A silence detector scans the raw audio waveform and reports the start and end of every stretch that falls below a chosen loudness threshold. That is useful for trimming dead air from podcasts, splitting long recordings into tracks, or finding the boundaries between spoken phrases — all without uploading your file to a server.

How it works

The file is read into an ArrayBuffer and decoded to raw PCM with AudioContext.decodeAudioData, giving one Float32Array of samples per channel where each value sits between -1 and 1. For every sample the tool takes the absolute peak across channels and compares it to an amplitude threshold derived from the dBFS slider using amp = 10^(dB / 20). So -50 dBFS becomes an amplitude of about 0.00316.

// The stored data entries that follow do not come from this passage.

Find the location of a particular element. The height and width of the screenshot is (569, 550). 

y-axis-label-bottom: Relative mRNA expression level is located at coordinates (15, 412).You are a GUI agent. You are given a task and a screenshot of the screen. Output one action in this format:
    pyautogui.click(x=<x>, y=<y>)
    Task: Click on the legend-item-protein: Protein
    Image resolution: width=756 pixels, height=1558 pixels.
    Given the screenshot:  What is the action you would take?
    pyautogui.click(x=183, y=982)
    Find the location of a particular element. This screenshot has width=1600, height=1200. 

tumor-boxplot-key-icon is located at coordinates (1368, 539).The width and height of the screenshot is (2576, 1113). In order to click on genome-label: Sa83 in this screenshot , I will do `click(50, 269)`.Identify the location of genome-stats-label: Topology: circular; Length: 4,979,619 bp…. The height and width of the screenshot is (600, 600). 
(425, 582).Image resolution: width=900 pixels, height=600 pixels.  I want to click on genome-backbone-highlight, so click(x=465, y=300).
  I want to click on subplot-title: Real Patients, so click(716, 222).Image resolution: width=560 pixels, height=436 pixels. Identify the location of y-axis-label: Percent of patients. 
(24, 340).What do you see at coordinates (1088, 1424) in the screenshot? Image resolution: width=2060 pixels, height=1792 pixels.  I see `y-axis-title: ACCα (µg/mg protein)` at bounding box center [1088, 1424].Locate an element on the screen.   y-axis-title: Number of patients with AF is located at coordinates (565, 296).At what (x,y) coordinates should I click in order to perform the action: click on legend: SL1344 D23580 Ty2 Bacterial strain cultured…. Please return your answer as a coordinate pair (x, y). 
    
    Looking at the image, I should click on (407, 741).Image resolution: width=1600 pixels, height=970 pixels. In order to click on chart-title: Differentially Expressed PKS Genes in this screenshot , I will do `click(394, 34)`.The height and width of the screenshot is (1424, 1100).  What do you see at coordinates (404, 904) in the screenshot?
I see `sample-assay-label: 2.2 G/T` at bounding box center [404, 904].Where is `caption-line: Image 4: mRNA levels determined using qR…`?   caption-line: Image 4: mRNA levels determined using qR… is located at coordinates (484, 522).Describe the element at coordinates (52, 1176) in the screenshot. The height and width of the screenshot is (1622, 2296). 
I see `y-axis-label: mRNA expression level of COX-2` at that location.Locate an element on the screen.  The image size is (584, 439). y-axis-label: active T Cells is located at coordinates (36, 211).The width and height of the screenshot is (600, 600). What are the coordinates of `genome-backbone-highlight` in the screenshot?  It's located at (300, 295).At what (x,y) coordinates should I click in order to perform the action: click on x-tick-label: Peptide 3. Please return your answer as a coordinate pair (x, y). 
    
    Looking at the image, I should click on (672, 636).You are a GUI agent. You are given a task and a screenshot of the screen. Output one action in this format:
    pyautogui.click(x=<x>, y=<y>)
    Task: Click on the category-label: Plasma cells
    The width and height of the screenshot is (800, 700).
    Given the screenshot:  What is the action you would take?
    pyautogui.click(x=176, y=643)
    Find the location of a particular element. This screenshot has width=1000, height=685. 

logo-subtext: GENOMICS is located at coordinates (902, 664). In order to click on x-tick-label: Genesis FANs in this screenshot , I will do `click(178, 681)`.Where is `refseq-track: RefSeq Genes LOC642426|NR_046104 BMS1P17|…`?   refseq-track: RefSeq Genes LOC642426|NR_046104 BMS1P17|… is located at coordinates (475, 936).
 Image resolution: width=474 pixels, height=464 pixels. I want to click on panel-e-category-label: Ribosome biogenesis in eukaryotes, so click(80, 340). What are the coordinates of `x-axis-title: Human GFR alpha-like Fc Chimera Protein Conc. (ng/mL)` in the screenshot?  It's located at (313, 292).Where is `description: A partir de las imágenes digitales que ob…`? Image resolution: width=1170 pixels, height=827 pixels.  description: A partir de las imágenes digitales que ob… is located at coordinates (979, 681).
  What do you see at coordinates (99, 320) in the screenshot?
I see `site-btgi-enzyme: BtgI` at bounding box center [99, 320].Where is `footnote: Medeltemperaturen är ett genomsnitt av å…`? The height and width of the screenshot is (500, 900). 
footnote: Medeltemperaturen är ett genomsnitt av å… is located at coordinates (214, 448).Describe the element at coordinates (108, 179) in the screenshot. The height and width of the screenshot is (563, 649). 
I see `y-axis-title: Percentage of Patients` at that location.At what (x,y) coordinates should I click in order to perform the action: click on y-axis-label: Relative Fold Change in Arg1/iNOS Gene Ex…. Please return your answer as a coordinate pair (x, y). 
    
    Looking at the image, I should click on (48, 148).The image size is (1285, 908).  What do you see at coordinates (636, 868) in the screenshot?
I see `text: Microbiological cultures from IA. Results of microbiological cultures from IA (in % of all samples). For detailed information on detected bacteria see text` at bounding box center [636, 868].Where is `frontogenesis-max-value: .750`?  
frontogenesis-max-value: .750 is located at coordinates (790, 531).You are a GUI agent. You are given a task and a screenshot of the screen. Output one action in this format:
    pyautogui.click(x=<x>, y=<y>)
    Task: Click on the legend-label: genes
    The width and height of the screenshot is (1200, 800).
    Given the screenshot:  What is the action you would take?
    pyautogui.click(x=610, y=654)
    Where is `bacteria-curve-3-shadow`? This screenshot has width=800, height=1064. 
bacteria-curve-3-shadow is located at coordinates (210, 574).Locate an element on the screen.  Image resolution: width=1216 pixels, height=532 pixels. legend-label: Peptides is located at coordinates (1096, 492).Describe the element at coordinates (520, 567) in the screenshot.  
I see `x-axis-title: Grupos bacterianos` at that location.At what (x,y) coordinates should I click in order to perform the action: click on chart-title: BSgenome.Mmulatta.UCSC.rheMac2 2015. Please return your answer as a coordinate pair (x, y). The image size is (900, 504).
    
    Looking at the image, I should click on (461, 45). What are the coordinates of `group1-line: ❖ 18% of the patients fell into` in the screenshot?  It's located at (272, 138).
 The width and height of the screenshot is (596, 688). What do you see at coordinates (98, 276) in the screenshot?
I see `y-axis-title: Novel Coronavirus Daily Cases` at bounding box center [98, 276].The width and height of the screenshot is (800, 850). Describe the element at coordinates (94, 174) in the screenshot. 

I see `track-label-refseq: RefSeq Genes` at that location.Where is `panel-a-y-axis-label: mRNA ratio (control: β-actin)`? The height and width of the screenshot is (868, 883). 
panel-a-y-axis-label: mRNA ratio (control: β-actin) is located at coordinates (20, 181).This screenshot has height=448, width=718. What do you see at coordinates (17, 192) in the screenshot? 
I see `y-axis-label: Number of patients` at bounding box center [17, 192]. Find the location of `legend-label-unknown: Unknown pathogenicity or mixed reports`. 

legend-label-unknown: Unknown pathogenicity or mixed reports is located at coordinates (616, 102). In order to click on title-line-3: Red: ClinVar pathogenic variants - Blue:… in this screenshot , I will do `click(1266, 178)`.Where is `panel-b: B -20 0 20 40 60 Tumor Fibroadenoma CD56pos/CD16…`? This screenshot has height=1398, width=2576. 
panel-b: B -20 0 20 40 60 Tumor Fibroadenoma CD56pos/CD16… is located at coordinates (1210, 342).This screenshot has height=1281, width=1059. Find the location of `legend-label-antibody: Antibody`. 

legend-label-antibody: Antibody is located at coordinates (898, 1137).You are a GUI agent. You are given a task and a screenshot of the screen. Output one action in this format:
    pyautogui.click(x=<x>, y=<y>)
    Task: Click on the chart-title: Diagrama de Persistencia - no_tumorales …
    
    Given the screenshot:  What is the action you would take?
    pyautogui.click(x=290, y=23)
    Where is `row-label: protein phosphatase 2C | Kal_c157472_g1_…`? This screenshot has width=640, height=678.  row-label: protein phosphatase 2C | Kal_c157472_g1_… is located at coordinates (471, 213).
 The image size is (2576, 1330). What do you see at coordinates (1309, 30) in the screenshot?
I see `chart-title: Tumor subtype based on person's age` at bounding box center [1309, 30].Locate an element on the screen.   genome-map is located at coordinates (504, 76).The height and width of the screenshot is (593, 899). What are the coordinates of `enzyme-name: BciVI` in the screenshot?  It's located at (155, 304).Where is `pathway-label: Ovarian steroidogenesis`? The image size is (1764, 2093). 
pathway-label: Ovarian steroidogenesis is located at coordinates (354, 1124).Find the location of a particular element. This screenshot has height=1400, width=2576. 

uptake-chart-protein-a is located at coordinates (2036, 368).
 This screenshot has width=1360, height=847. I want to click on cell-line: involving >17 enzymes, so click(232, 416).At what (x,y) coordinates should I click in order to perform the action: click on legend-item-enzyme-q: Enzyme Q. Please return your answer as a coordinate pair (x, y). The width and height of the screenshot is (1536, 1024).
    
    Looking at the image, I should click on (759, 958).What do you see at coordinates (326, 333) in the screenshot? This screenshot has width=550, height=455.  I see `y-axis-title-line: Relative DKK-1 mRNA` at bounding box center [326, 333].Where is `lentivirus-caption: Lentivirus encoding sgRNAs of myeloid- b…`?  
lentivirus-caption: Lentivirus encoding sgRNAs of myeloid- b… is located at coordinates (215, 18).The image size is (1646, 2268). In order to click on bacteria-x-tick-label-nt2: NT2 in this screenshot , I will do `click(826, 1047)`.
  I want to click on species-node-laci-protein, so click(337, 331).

Consecutive samples under the threshold are grouped into a run. A run only counts as silence if it is at least as long as the minimum-length setting, computed as minSamples = (minMs / 1000) * sampleRate. Each surviving run is converted to seconds with index / sampleRate to produce the reported timestamps.

Tips and notes

  • Start at -50 dBFS and adjust: raise it toward -30 dBFS for noisy recordings, lower it toward -65 dBFS for clean studio audio.
  • A minimum length of 300–500 ms avoids flagging the natural micro-pauses between words.
  • The percentage figure (total silence ÷ duration) is a quick way to gauge how much dead air a recording contains before you edit.
  • Because decoding happens in-browser, very large files use more memory; for multi-hour recordings consider analysing shorter sections.